About this exercise | In the data below, find the line that contains "Task: Collapse all nodes in Services tree" and the line that contains "Task: Open help for approved entries setting". Copy both, plus every line between them, exactly.
━━━━━━━━━━━━━━━━━━━━━━━━━━━━━━
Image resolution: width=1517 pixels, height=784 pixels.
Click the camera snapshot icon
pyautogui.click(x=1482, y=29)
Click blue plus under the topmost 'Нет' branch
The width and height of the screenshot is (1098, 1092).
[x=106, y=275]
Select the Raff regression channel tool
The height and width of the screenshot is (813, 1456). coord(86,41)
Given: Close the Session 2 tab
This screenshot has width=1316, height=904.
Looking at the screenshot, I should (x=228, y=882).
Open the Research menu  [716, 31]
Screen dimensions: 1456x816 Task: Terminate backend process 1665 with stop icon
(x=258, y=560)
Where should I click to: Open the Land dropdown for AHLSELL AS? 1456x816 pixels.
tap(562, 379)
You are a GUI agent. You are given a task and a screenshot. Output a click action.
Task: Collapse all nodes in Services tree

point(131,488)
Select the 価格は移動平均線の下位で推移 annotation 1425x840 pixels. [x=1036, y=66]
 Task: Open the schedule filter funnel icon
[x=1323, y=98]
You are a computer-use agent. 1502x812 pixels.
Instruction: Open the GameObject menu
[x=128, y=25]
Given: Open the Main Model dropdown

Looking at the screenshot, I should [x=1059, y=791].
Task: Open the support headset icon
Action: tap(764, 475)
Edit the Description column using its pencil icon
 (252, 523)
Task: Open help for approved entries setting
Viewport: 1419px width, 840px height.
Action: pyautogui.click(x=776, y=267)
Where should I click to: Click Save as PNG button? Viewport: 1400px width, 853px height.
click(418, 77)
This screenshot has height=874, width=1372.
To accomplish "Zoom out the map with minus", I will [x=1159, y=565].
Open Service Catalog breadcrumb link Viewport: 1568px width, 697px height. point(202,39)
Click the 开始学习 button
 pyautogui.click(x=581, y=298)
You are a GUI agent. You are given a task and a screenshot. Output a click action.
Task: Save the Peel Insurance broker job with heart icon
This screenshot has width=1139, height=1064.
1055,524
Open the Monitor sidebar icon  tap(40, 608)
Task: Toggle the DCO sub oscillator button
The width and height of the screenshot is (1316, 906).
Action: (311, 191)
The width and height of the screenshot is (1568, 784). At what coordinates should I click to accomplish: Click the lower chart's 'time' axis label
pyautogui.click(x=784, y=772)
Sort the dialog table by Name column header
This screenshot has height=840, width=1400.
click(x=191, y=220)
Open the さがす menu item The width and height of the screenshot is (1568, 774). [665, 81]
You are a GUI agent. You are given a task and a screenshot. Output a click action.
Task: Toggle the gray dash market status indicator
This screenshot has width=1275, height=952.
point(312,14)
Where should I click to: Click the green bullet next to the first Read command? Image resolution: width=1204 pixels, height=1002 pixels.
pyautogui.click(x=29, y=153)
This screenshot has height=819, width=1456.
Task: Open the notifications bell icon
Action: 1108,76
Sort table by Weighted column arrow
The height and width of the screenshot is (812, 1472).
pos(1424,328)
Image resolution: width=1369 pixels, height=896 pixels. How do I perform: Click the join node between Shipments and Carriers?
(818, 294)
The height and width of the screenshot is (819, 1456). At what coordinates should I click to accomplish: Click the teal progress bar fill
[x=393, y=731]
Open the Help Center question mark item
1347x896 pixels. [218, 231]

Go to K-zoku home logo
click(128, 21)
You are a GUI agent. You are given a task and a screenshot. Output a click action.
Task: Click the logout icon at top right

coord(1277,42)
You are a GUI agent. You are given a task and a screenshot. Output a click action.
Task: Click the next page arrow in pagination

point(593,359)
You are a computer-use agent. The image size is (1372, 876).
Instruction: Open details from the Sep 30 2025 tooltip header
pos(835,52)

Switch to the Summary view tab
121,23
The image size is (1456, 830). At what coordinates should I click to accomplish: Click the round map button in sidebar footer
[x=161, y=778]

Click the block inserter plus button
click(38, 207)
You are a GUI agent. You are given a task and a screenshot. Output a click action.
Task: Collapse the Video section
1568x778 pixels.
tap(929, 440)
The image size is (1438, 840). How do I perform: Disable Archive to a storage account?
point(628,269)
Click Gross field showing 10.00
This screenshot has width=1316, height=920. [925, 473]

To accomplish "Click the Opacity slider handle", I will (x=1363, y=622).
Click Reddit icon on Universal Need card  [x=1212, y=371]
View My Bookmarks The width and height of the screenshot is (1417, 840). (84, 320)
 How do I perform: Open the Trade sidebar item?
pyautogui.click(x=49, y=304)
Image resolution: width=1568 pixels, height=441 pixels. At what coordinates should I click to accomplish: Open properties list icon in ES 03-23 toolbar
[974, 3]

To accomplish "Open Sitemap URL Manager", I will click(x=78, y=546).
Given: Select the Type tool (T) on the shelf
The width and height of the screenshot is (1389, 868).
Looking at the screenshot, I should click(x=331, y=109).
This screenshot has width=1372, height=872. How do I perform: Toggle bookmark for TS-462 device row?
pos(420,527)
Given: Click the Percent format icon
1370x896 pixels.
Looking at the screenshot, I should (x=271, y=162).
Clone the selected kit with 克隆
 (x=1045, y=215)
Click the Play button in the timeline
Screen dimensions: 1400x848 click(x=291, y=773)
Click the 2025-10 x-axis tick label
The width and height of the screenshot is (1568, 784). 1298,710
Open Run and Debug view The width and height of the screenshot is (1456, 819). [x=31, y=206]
━━━━━━━━━━━━━━━━━━━━━━━━━━━━━━
Answer space |
Task: Collapse all nodes in Services tree

point(131,488)
Select the 価格は移動平均線の下位で推移 annotation 1425x840 pixels. [x=1036, y=66]
 Task: Open the schedule filter funnel icon
[x=1323, y=98]
You are a computer-use agent. 1502x812 pixels.
Instruction: Open the GameObject menu
[x=128, y=25]
Given: Open the Main Model dropdown

Looking at the screenshot, I should [x=1059, y=791].
Task: Open the support headset icon
Action: tap(764, 475)
Edit the Description column using its pencil icon
 (252, 523)
Task: Open help for approved entries setting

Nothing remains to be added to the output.